Reputation: 375
I am working on a homework manager for personal use, developing it with Haskell. I have, as a start, made the following code for parsing the commandline arguments, code which i should be easily extandable later through adding to dispatch
. The functions themselves are dummies for testing purposes. I do, however, feel that this code can be made simpler, and more failsafe, though i cannot see how. The code is this:
module Main where
import System.Environment
main = getArgs >>= parse
parse :: [String] -> IO ()
parse [] = usage
parse (file:mode:[]) = if mode == "list"
then list file
else case lookup mode dispatch of
Just _ -> putStrLn "That mode requires arguments" >> usage
Nothing -> putStrLn "Please supply a valid mode" >> usage
parse (file:mode:args) = case lookup mode dispatch of
Nothing -> do case lookup file dispatch of
Just _ -> putStrLn "Please supply a data file"
Nothing -> putStrLn "Please supply a valid mode"
........
• Exercise requirements:
a) According to the post on parsing command-line arguments in Haskell, what is the purpose of the functions in the code?
b) Continue the post on parsing command-line arguments in Haskell from the point where it ends.

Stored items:
........
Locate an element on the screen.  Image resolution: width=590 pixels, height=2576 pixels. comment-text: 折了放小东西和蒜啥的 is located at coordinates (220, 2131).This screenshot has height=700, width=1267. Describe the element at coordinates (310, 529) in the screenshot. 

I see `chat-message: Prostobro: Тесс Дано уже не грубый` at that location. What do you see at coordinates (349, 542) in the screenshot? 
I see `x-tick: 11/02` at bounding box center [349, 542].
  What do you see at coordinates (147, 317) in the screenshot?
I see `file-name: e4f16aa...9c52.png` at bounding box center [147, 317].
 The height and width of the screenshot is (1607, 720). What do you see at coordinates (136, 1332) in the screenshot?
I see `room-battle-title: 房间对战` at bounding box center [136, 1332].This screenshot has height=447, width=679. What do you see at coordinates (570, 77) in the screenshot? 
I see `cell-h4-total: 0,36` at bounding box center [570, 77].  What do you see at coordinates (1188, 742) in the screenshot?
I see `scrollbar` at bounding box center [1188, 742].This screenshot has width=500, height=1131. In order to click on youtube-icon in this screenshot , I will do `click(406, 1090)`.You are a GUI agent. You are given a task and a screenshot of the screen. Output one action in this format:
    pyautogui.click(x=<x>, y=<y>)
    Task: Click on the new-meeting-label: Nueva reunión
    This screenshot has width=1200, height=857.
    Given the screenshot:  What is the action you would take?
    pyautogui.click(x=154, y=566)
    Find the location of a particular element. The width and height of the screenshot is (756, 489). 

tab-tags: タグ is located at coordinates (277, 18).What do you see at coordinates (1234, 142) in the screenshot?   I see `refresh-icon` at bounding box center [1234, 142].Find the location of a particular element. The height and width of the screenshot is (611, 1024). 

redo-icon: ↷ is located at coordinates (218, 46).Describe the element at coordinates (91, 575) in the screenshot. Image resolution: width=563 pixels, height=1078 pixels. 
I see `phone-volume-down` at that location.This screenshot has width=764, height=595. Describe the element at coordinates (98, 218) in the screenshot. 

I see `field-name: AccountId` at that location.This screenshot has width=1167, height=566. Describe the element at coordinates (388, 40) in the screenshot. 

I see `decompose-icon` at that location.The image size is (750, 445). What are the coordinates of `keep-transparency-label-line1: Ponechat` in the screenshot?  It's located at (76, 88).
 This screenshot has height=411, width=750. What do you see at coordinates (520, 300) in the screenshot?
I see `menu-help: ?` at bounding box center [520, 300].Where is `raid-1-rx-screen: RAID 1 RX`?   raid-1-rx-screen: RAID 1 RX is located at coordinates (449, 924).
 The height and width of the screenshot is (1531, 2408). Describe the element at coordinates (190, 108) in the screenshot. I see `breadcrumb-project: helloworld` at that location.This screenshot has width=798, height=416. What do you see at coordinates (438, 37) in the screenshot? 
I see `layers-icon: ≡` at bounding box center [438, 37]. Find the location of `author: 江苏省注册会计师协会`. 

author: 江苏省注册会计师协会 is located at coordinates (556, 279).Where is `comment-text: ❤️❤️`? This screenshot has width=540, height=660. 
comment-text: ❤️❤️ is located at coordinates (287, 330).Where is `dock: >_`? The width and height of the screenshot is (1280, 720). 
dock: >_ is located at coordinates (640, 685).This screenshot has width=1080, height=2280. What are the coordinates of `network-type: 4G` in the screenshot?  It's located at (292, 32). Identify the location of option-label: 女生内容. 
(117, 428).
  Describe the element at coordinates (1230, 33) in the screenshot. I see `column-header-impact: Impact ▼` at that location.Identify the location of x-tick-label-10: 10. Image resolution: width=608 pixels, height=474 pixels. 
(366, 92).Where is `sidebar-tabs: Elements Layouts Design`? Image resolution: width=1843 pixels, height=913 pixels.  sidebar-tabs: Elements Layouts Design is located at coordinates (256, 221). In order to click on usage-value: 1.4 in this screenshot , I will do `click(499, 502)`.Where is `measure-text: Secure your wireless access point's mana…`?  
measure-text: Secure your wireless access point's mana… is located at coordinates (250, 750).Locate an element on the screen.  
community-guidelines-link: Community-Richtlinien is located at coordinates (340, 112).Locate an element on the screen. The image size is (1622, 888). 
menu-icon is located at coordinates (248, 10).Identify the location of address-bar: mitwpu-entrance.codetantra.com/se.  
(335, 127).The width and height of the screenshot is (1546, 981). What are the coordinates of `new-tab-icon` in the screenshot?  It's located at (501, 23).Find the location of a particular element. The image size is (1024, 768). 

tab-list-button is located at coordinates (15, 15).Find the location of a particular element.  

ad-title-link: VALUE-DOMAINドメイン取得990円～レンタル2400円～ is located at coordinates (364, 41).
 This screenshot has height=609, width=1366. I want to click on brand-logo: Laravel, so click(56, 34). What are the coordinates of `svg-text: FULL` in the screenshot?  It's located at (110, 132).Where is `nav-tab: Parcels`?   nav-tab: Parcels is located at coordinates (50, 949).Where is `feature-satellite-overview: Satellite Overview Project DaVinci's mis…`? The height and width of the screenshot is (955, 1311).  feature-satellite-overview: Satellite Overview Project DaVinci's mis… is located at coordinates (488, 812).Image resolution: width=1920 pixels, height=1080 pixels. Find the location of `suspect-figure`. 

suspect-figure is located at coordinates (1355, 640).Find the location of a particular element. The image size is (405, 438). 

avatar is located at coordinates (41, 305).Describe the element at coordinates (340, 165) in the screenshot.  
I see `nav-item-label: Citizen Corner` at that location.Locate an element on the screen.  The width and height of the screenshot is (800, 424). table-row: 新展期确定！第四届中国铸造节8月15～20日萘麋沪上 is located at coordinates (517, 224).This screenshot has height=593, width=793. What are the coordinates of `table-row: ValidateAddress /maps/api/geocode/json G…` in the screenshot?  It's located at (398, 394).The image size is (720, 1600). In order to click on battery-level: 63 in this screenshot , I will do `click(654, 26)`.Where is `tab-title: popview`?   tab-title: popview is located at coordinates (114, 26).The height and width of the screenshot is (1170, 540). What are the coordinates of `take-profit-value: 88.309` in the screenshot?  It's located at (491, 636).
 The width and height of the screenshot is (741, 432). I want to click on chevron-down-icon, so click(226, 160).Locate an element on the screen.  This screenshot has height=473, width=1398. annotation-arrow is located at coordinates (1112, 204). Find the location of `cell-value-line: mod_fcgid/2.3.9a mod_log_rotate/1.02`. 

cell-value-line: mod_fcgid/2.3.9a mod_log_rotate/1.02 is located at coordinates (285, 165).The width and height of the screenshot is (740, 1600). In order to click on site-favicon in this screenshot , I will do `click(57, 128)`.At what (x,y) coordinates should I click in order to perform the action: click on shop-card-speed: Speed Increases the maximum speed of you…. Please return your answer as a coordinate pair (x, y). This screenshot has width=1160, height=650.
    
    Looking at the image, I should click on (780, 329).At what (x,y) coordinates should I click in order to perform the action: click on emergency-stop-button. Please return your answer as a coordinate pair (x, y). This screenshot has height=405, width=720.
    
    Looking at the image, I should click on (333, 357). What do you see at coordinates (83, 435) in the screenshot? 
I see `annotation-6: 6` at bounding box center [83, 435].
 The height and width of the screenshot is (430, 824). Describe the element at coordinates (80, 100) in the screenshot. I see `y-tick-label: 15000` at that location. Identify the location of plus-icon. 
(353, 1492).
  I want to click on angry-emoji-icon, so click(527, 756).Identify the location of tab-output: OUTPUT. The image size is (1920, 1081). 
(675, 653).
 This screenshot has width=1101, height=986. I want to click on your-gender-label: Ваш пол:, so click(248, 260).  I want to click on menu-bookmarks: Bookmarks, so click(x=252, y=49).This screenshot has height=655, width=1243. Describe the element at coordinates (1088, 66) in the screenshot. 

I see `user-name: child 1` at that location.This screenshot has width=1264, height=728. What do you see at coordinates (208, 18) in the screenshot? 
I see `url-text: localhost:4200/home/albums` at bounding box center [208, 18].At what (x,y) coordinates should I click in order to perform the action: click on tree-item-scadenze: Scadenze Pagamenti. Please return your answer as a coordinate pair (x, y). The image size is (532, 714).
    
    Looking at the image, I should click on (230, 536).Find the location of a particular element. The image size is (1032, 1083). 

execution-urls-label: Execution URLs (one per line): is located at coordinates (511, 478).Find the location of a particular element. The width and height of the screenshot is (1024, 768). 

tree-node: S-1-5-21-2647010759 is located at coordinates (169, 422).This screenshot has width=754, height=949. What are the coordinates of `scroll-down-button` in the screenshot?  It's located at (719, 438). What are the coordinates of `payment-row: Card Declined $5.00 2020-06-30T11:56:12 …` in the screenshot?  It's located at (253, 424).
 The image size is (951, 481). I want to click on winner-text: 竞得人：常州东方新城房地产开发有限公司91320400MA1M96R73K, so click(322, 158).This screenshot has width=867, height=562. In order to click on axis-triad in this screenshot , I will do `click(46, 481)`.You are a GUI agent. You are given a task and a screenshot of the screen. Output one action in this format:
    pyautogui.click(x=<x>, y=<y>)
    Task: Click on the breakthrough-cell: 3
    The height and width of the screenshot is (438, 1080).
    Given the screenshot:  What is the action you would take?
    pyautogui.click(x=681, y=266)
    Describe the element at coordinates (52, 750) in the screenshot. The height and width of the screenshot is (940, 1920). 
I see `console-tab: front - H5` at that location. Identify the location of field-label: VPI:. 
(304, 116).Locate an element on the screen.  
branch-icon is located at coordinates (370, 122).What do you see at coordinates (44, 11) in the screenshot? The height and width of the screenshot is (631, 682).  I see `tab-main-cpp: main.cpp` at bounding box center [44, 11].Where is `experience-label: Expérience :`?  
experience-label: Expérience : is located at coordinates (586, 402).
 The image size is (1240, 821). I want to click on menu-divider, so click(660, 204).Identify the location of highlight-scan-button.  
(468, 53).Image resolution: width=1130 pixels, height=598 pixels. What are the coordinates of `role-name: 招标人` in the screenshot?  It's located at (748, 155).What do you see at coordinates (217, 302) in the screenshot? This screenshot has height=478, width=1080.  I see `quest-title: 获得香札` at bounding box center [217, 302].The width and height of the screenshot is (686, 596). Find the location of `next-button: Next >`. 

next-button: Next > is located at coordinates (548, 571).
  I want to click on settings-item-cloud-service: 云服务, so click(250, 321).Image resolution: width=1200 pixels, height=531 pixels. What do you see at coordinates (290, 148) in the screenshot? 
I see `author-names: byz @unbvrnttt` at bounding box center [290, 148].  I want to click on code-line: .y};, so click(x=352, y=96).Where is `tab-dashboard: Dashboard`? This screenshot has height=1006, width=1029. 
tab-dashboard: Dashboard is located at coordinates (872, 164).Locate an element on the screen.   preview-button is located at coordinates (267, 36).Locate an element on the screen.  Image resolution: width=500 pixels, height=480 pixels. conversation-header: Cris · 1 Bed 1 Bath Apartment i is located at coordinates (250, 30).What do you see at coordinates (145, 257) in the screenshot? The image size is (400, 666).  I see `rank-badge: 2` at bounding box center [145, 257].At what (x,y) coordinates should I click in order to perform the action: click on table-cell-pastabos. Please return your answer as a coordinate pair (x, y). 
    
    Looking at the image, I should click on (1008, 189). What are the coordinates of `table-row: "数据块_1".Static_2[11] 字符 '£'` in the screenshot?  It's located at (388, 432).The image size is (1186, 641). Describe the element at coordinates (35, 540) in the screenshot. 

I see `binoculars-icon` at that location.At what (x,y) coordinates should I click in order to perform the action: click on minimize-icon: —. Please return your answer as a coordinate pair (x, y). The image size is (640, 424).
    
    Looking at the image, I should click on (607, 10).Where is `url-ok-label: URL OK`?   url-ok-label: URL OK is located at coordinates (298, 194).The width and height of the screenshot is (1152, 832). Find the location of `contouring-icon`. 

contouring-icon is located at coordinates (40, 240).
........
• Expected outputs:
a) They are dummies for testing purposes.

b)
usage
Just fun -> fun file args
parse (file:[]) = case lookup file dispatch of
Just _ -> putStrLn "Please supply a datafile" >> usage
Nothing -> list file
usage :: IO ()
usage = mapM_ putStrLn helptext
helptext :: [String]
helptext = ["Homework manager by Marcus Medom Ryding <[email protected]>"
,"Copyright 2013, licensed under BSD3"
,"Usage: homework filepath [mode] [arguments]"]
dispatch :: [(String, String -> [String] -> IO ())]
dispatch = [("new",new)]
new :: String -> [String] -> IO ()
new file args = putStrLn ("NEW: " ++ file) >> mapM_ putStrLn args
list :: String -> IO ()
list file = putStrLn ("LIST: " ++ file)
Upvotes: 0
Views: 237
Reputation: 7155
In addition to the above answer, just based on your code:
module Main where
import System.Environment
main∷ IO ()
main = getArgs »= parse2
parse2 ∷ [String] → IO ()
parse2 [] = usage
parse2 (file:mode:[])
| mode ≡ "list" = list file
| mode ≠ "list" =
case lookup mode dispatch of
Just _ → putStrLn "That mode requires arguments" » usage
Nothing → putStrLn "Please supply a valid mode" » usage
parse2 (file:mode:args) =
case lookup mode dispatch of
Nothing → err (lookup file dispatch) » usage
Just fun → fun file args
where err (Just _) = putStrLn "Please supply a data file"
err Nothing = putStrLn "Please supply a valid mode"
parse2 (file:[]) =
case lookup file dispatch of
Just _ → putStrLn "Please supply a datafile" » usage
Nothing → list file
usage ∷ IO ()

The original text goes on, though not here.